BEGIN
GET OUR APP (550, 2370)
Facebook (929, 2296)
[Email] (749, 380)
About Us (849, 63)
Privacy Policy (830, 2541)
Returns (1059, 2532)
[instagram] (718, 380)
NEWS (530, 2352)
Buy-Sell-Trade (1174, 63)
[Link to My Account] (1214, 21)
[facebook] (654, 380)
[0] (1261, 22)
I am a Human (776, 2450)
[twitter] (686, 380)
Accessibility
END
Requirement: Return an exact copy of the listing.

Written answer:
GET OUR APP (550, 2370)
Facebook (929, 2296)
[Email] (749, 380)
About Us (849, 63)
Privacy Policy (830, 2541)
Returns (1059, 2532)
[instagram] (718, 380)
NEWS (530, 2352)
Buy-Sell-Trade (1174, 63)
[Link to My Account] (1214, 21)
[facebook] (654, 380)
[0] (1261, 22)
I am a Human (776, 2450)
[twitter] (686, 380)
Accessibility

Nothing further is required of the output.